### What to do:
Copy out the stretch of the records from their start through the line that contains "The height and width of the screenshot is (840, 396).", reproducing each line as it stands but leaving out the pictures.

======

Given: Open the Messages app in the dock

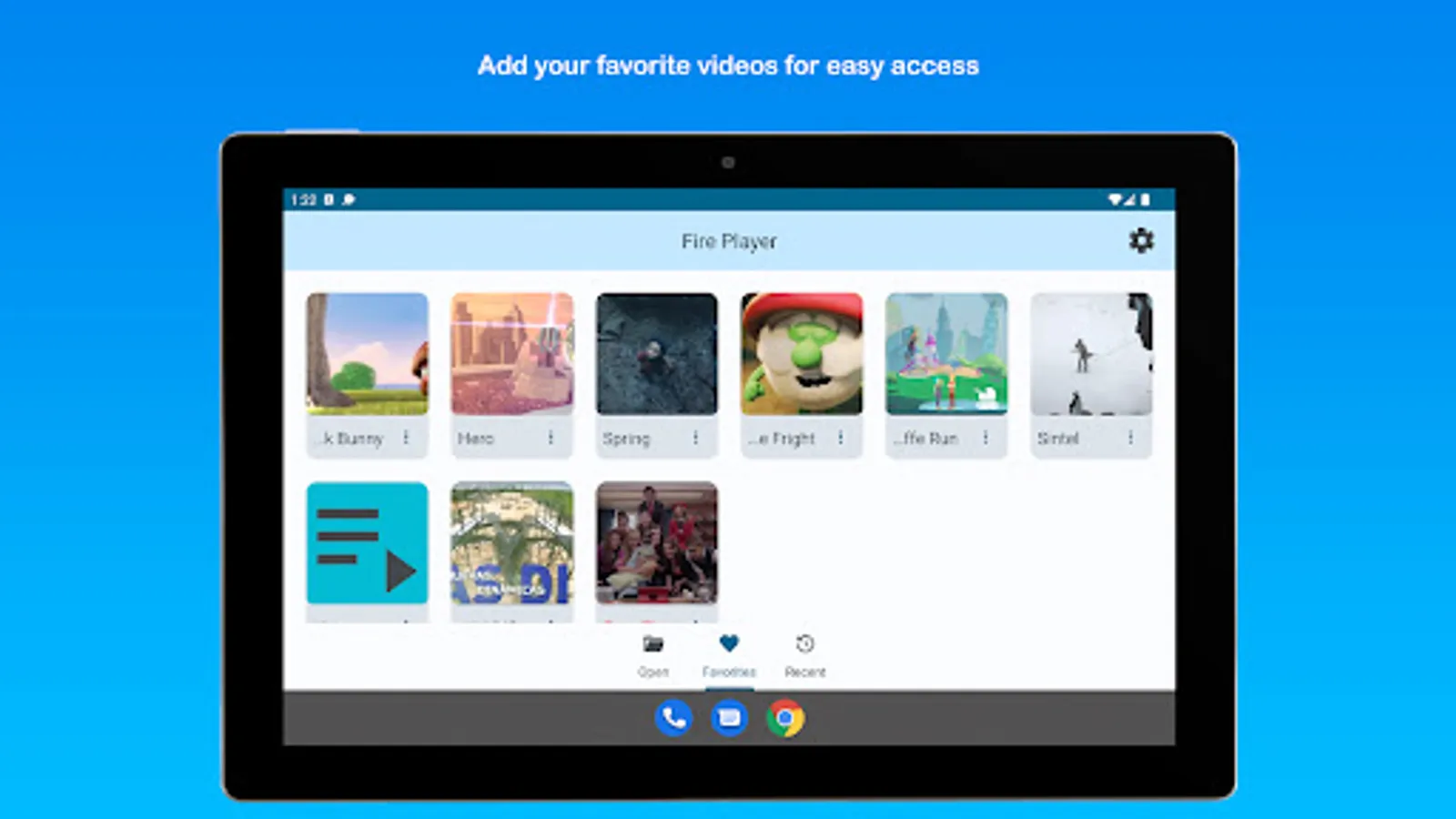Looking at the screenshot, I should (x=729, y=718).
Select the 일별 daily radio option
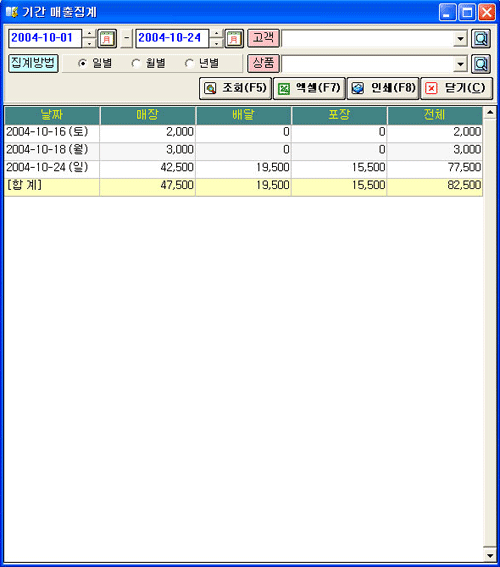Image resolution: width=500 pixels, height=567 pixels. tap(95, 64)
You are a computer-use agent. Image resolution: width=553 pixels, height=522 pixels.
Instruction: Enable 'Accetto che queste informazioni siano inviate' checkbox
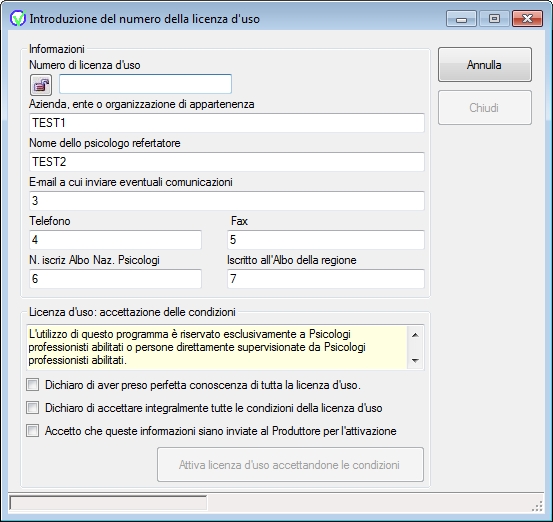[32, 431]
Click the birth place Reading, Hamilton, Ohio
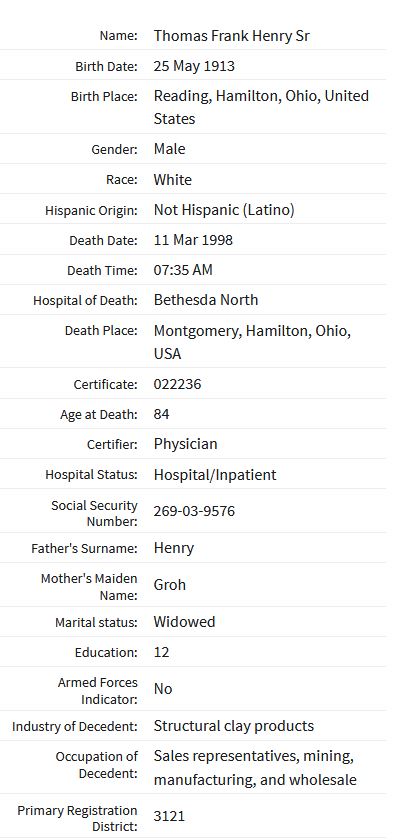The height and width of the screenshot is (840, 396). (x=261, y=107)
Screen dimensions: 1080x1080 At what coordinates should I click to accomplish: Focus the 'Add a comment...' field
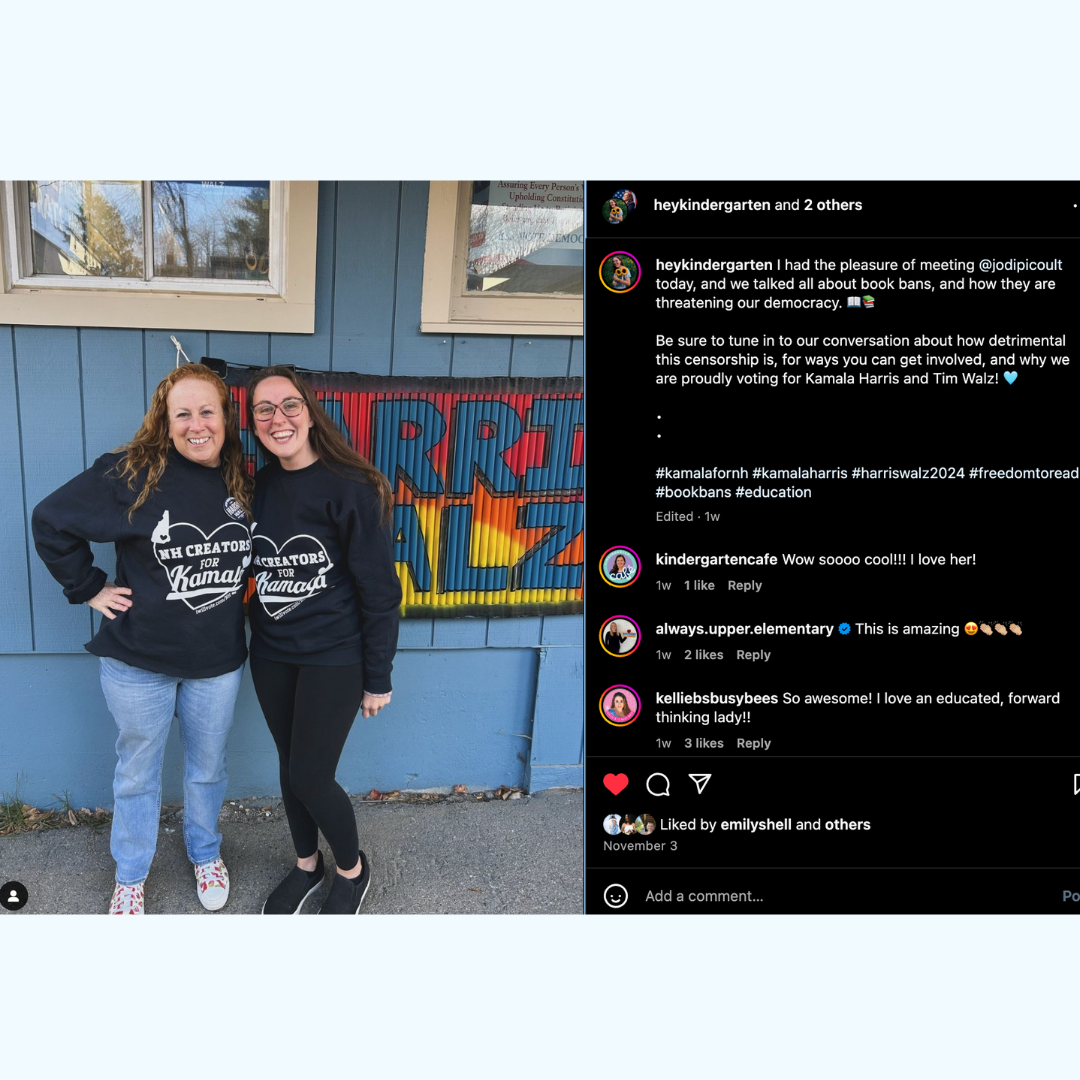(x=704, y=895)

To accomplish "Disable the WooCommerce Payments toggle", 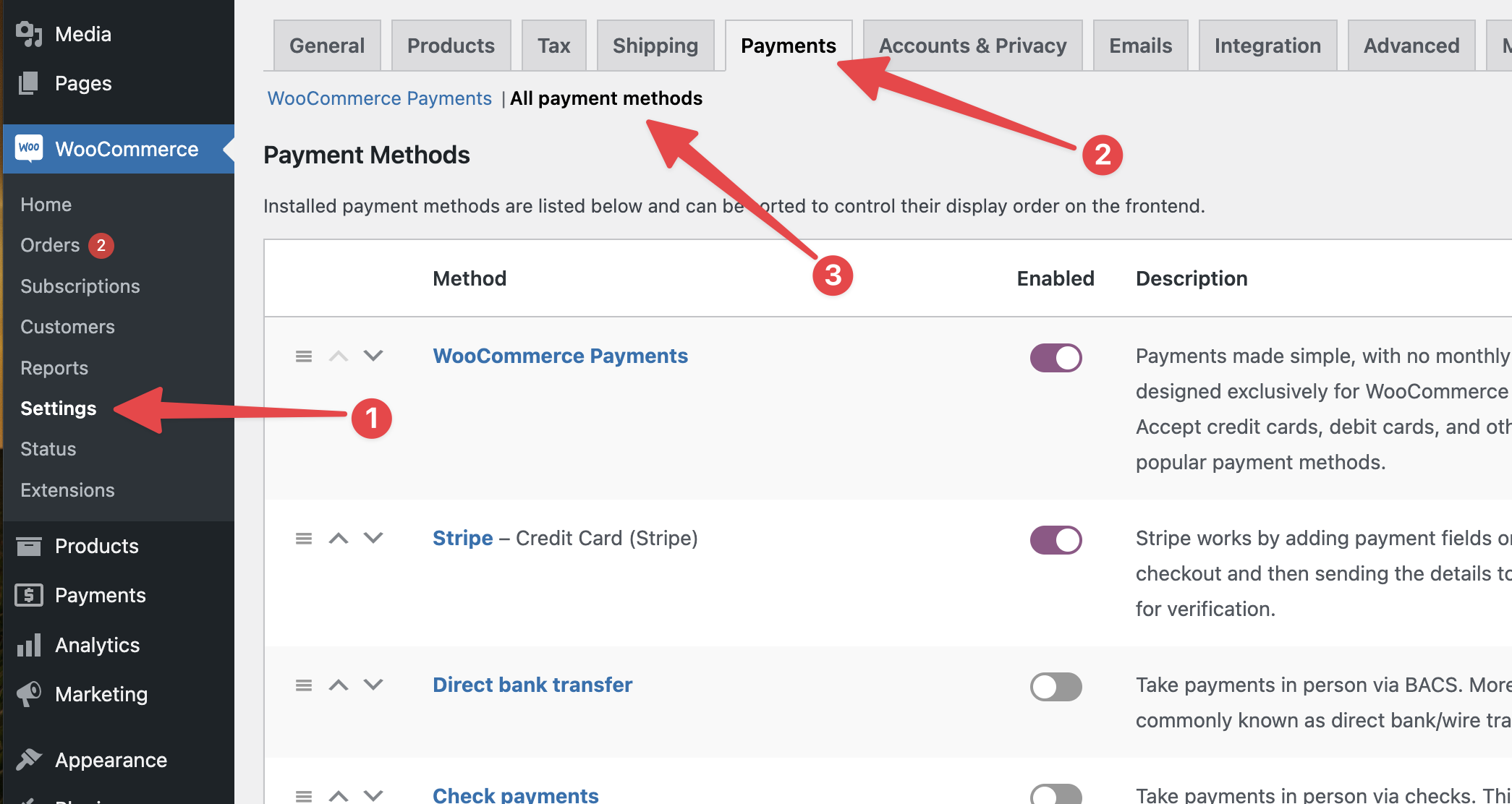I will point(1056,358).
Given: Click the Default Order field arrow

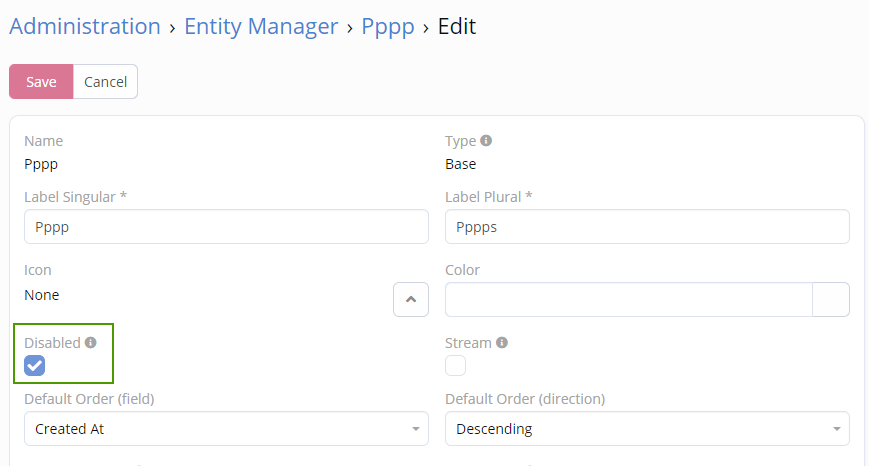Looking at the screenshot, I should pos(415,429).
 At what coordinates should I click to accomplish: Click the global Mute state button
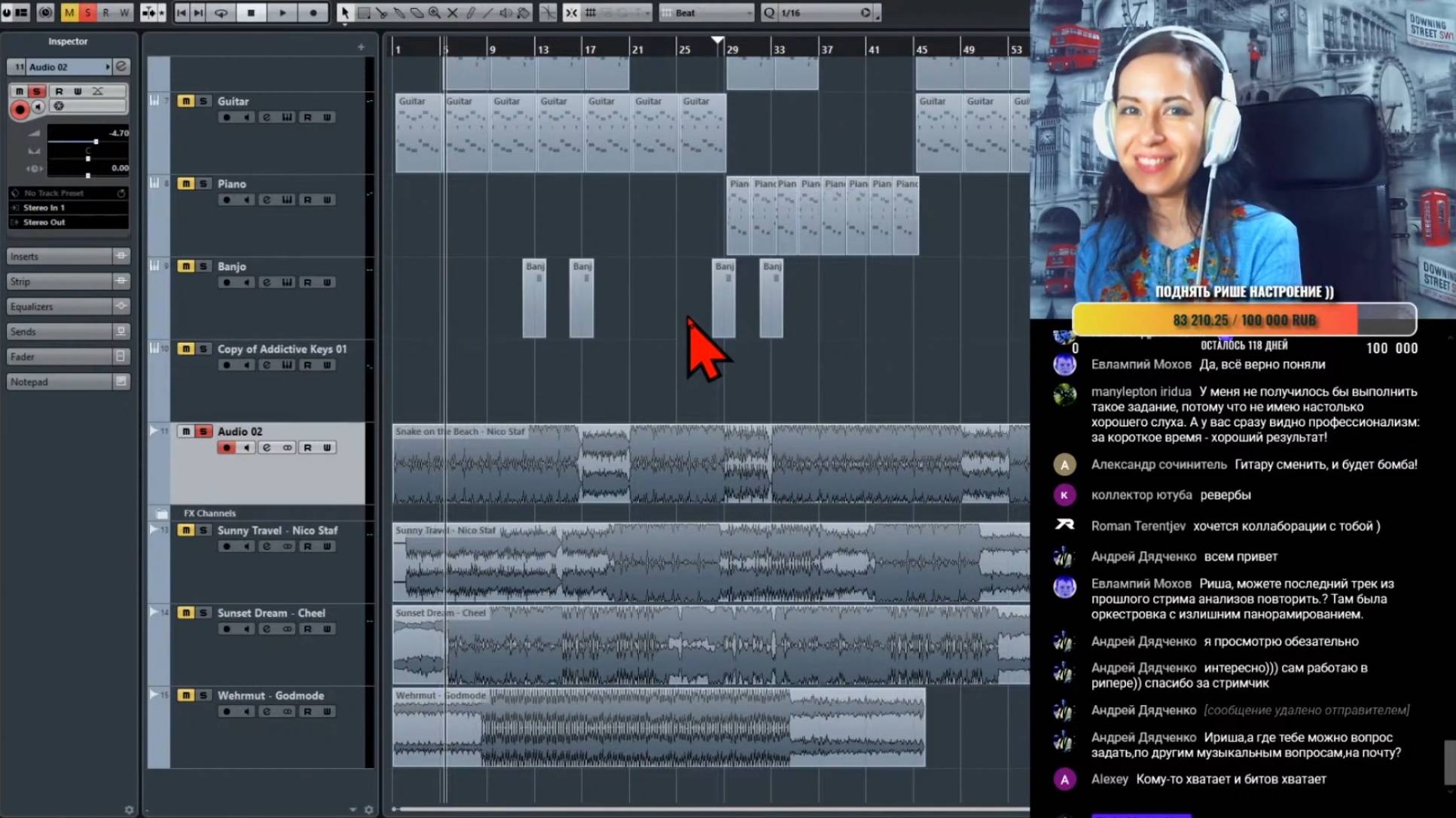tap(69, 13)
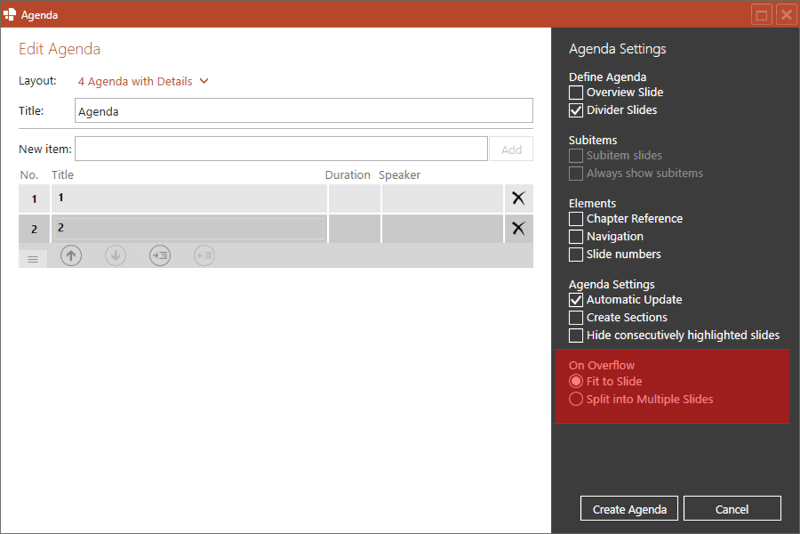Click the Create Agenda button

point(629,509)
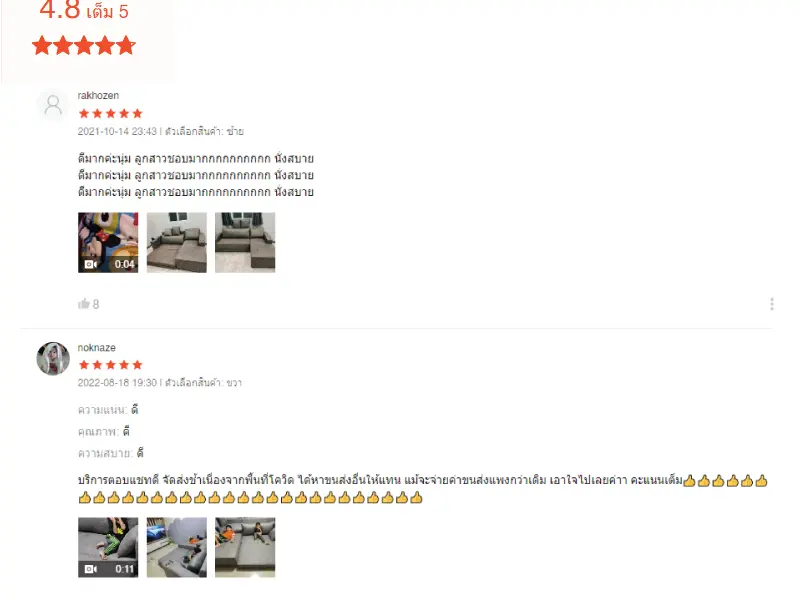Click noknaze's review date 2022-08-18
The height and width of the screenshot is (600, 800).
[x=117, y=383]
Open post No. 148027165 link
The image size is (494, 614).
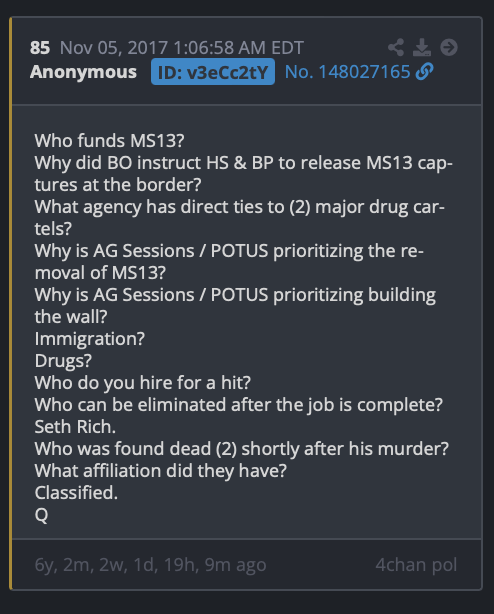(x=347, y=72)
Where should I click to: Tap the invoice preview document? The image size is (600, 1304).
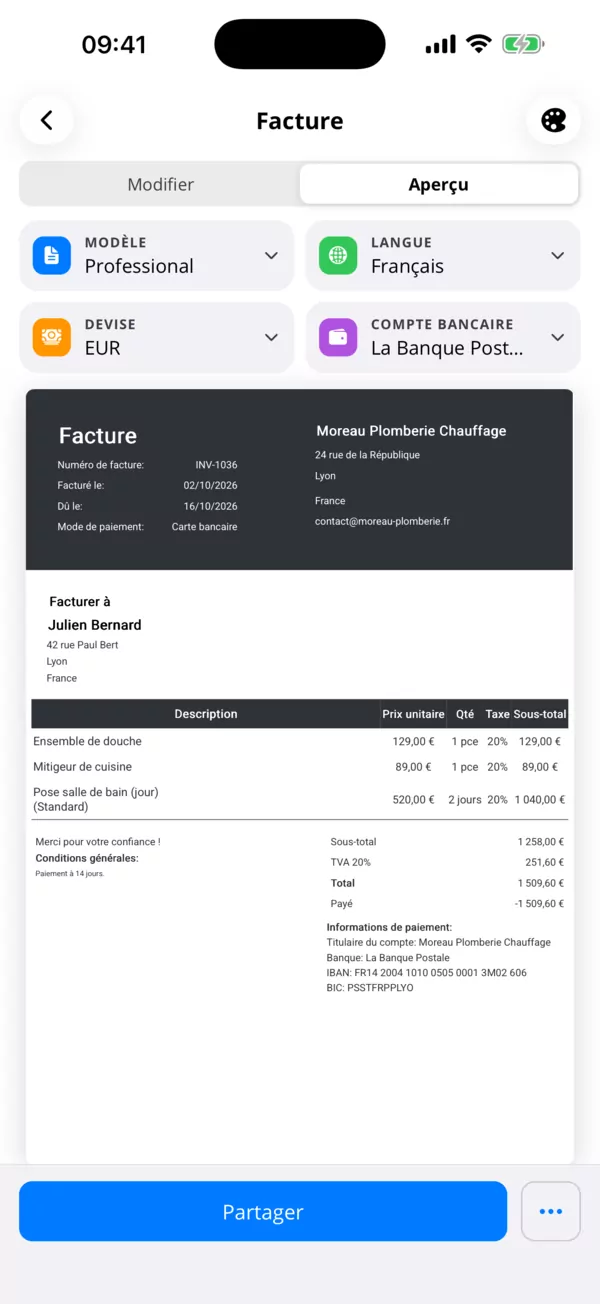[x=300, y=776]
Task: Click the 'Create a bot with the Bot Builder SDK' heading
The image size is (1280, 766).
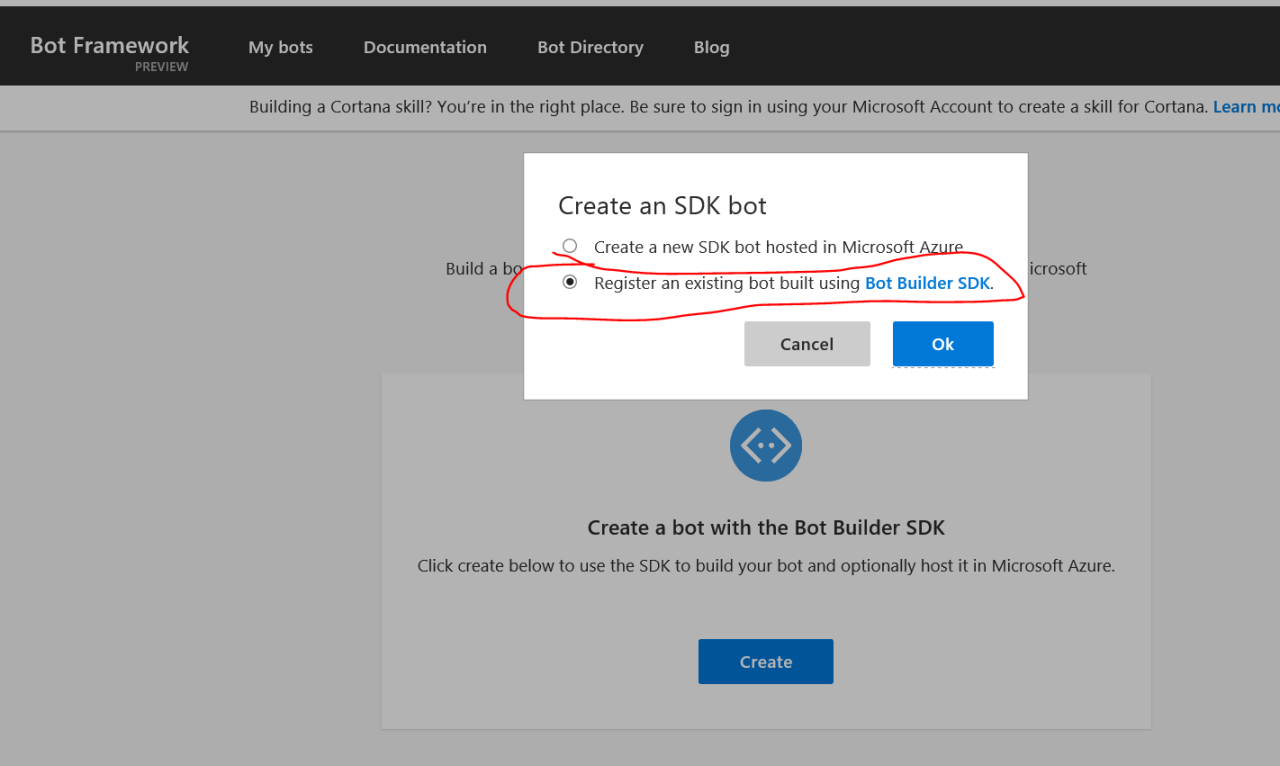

======

### Expected answer:
Given: Open the Messages app in the dock

Looking at the screenshot, I should (x=729, y=718).
Select the 일별 daily radio option
Image resolution: width=500 pixels, height=567 pixels. tap(95, 64)
You are a computer-use agent. Image resolution: width=553 pixels, height=522 pixels.
Instruction: Enable 'Accetto che queste informazioni siano inviate' checkbox
[32, 431]
Click the birth place Reading, Hamilton, Ohio
The height and width of the screenshot is (840, 396). (x=261, y=107)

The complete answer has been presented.